** Opening Records for the task block **

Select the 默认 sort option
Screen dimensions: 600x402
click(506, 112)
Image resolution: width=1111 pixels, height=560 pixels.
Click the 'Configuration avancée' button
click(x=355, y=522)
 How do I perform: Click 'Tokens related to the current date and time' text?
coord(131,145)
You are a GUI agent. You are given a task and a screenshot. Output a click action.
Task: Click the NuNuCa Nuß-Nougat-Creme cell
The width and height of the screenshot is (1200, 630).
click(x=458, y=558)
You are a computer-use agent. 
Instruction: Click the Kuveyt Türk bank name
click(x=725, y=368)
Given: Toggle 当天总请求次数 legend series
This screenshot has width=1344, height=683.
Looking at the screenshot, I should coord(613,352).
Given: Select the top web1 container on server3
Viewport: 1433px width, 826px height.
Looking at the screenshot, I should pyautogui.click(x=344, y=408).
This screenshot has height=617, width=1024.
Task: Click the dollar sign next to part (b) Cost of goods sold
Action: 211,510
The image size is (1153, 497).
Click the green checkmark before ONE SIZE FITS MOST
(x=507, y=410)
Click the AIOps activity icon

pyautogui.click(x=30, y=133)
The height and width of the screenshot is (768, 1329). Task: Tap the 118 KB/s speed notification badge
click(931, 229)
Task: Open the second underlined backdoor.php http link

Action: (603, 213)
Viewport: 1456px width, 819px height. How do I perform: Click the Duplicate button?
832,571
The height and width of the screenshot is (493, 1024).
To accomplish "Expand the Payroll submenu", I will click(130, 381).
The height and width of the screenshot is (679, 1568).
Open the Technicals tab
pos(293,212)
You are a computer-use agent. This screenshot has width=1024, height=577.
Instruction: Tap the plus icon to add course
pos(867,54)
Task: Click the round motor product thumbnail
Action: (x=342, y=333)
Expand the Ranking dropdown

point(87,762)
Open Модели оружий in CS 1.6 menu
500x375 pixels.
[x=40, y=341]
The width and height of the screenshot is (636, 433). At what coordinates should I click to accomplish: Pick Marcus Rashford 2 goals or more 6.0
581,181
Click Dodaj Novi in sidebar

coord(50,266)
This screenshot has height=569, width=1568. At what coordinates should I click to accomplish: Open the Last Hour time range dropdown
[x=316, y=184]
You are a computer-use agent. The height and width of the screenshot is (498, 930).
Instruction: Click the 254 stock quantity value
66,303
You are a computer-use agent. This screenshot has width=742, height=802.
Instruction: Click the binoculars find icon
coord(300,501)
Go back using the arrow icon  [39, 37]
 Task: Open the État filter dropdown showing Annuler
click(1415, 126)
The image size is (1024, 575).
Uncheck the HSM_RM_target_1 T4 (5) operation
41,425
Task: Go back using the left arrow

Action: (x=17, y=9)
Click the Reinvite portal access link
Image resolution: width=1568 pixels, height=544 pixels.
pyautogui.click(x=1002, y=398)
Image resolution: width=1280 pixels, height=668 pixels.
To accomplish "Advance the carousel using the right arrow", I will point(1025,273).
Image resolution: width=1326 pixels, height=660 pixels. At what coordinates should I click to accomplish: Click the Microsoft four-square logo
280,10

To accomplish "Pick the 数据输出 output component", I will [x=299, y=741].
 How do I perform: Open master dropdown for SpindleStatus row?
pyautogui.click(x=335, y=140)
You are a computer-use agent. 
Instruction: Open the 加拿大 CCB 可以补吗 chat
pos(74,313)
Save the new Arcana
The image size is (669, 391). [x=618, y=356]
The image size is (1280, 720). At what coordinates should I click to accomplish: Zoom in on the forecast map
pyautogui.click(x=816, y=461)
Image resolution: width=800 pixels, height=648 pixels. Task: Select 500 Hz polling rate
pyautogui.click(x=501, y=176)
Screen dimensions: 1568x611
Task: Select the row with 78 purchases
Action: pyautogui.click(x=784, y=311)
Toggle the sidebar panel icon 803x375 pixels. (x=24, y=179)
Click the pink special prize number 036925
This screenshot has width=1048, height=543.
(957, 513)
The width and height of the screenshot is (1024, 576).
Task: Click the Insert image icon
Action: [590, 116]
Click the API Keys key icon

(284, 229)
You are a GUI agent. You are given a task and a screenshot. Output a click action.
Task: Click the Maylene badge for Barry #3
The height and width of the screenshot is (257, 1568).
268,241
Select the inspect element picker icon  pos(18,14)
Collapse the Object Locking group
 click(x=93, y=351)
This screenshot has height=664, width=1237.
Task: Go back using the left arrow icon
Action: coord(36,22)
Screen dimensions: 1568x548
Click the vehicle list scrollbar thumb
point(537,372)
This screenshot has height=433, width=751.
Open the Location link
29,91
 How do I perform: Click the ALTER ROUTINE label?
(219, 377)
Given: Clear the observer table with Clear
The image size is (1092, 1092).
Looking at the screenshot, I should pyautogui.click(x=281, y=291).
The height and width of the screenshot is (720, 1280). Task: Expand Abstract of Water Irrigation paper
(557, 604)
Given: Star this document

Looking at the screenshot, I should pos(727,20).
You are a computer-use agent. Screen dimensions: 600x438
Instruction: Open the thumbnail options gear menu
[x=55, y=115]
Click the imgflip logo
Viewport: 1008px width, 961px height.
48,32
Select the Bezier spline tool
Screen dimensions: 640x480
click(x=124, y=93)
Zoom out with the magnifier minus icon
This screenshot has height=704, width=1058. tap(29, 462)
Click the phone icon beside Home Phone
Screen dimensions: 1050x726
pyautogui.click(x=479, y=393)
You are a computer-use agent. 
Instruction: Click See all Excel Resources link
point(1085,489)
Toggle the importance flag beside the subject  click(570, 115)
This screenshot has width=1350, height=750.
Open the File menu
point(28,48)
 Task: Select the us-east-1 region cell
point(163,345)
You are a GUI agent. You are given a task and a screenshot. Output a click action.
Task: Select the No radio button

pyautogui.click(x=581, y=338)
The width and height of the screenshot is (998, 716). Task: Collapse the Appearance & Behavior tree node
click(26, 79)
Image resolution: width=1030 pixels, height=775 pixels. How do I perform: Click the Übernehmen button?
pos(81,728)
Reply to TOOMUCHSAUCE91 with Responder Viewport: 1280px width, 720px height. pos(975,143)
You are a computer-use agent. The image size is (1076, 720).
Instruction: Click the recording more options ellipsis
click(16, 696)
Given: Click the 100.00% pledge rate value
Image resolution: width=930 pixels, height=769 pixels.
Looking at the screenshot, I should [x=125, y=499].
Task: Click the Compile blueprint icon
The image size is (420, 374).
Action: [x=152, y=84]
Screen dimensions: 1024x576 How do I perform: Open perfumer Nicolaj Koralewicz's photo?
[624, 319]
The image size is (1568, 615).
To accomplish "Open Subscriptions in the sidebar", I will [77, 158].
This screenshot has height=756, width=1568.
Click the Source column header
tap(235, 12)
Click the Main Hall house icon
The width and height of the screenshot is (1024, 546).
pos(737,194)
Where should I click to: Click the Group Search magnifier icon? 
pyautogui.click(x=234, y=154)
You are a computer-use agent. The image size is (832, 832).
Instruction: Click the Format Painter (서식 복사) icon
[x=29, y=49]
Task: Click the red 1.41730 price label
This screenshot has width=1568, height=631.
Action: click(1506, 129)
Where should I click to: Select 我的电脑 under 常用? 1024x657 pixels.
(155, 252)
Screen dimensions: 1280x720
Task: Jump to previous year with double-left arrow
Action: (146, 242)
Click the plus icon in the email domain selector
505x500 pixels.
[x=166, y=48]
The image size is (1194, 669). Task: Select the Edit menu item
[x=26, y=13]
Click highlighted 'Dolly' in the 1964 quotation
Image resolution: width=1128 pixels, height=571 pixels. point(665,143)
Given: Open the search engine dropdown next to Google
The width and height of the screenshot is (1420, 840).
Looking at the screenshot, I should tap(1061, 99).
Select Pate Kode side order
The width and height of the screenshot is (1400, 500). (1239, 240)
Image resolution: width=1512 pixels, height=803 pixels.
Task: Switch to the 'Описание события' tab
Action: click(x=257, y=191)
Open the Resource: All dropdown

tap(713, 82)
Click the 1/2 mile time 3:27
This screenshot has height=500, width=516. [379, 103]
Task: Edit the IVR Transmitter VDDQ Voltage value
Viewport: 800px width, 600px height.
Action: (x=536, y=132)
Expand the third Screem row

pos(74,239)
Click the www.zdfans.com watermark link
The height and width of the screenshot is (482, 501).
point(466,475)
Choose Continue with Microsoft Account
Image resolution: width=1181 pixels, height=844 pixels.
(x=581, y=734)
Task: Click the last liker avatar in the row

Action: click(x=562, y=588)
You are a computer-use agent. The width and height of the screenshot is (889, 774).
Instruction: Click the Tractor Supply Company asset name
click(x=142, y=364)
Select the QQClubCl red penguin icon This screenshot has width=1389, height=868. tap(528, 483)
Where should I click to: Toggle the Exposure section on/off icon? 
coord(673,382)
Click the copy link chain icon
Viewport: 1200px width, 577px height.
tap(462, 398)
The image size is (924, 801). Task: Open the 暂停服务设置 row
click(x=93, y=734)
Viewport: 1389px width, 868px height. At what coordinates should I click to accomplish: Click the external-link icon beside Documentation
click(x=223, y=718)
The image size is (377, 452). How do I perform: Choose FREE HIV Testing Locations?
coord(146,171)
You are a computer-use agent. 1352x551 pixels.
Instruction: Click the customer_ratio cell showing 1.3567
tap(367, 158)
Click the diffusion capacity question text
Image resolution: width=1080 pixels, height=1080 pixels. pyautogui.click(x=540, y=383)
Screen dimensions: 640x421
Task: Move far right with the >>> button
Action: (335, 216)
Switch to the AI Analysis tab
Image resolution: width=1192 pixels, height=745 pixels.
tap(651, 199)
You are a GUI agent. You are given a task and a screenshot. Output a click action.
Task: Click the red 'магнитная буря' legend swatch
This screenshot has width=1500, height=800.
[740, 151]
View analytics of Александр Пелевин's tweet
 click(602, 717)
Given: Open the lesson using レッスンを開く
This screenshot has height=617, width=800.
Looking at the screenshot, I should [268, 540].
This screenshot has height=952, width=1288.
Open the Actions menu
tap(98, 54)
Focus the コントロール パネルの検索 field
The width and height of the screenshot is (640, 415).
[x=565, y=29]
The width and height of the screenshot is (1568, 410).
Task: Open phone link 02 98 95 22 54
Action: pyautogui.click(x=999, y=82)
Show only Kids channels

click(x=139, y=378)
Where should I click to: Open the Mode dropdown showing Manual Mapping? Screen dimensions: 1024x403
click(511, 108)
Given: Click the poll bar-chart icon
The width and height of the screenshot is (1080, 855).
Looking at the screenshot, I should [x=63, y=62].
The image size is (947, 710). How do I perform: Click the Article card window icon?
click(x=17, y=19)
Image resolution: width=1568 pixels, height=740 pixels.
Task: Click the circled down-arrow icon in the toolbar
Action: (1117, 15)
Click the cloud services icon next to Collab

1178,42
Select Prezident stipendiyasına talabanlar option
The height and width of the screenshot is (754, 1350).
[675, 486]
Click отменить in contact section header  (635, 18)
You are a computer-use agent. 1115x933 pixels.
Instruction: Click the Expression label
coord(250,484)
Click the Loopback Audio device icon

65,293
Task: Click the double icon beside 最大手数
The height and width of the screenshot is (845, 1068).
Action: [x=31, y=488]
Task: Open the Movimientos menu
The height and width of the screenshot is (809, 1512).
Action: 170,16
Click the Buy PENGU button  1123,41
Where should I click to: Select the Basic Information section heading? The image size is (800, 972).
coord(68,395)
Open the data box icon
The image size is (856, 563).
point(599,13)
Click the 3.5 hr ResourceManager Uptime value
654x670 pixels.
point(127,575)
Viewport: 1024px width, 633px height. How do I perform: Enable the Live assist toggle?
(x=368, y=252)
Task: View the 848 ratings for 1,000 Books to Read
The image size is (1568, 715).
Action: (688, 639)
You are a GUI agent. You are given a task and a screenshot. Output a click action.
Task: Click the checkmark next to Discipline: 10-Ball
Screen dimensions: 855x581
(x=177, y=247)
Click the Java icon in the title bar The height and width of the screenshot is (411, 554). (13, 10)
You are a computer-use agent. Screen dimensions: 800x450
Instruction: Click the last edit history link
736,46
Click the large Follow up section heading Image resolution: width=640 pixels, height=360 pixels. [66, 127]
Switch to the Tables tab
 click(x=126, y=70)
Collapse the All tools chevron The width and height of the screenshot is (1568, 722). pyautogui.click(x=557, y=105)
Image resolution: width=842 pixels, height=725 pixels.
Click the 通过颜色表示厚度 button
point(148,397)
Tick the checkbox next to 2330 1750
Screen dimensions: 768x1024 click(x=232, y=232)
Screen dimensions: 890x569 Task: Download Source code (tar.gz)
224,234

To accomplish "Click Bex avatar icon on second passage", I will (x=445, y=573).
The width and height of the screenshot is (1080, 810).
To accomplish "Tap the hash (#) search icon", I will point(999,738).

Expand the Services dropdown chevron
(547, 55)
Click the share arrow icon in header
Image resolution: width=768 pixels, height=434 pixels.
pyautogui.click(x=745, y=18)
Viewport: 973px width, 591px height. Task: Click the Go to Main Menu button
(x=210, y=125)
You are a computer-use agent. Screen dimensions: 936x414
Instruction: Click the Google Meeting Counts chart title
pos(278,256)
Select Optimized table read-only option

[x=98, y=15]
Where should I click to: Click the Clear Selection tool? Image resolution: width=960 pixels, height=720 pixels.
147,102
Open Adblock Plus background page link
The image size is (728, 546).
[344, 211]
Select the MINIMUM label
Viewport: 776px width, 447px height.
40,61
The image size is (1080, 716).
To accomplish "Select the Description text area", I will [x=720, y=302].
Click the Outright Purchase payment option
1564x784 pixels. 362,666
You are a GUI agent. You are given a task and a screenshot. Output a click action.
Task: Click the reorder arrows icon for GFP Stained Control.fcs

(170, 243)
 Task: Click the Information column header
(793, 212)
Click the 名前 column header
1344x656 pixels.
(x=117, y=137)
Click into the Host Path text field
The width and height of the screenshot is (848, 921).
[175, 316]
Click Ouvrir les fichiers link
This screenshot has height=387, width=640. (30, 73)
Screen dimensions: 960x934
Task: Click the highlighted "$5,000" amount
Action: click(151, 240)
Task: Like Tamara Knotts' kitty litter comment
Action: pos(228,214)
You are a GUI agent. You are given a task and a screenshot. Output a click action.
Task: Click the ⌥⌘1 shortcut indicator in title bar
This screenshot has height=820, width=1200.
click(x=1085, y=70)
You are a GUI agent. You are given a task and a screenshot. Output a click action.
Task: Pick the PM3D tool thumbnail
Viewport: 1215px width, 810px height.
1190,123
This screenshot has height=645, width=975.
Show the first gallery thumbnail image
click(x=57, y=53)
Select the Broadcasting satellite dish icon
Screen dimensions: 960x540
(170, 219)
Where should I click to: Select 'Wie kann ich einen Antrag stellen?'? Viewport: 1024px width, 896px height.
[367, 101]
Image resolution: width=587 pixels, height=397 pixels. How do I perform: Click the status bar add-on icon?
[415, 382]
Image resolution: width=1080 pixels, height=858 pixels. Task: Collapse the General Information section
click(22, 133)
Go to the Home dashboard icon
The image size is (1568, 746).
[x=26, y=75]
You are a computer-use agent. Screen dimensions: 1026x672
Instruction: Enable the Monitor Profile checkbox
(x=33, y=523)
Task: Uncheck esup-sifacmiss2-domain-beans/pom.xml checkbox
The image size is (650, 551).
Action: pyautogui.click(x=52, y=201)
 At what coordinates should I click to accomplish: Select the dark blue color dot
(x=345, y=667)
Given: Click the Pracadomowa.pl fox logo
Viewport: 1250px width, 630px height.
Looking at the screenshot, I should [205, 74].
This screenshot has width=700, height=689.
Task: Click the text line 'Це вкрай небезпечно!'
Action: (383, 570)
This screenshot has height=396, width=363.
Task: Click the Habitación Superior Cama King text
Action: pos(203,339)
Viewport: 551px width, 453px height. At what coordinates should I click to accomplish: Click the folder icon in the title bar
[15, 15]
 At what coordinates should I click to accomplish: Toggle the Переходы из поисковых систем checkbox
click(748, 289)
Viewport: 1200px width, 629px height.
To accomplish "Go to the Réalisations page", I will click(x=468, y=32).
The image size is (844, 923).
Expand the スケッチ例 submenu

** Closing Records for the task block **

- [What the task asks]
Taking the entries above, restate exactly those lines that fall between the line with "Task: Click the ⌥⌘1" and the line with "Given: Click the Pracadomowa.pl fox logo", keeping both of those lines too.

- [Exercise response]
Task: Click the ⌥⌘1 shortcut indicator in title bar
This screenshot has height=820, width=1200.
click(x=1085, y=70)
You are a GUI agent. You are given a task and a screenshot. Output a click action.
Task: Pick the PM3D tool thumbnail
Viewport: 1215px width, 810px height.
1190,123
This screenshot has height=645, width=975.
Show the first gallery thumbnail image
click(x=57, y=53)
Select the Broadcasting satellite dish icon
Screen dimensions: 960x540
(170, 219)
Where should I click to: Select 'Wie kann ich einen Antrag stellen?'? Viewport: 1024px width, 896px height.
[367, 101]
Image resolution: width=587 pixels, height=397 pixels. How do I perform: Click the status bar add-on icon?
[415, 382]
Image resolution: width=1080 pixels, height=858 pixels. Task: Collapse the General Information section
click(22, 133)
Go to the Home dashboard icon
The image size is (1568, 746).
[x=26, y=75]
You are a computer-use agent. Screen dimensions: 1026x672
Instruction: Enable the Monitor Profile checkbox
(x=33, y=523)
Task: Uncheck esup-sifacmiss2-domain-beans/pom.xml checkbox
The image size is (650, 551).
Action: pyautogui.click(x=52, y=201)
 At what coordinates should I click to accomplish: Select the dark blue color dot
(x=345, y=667)
Given: Click the Pracadomowa.pl fox logo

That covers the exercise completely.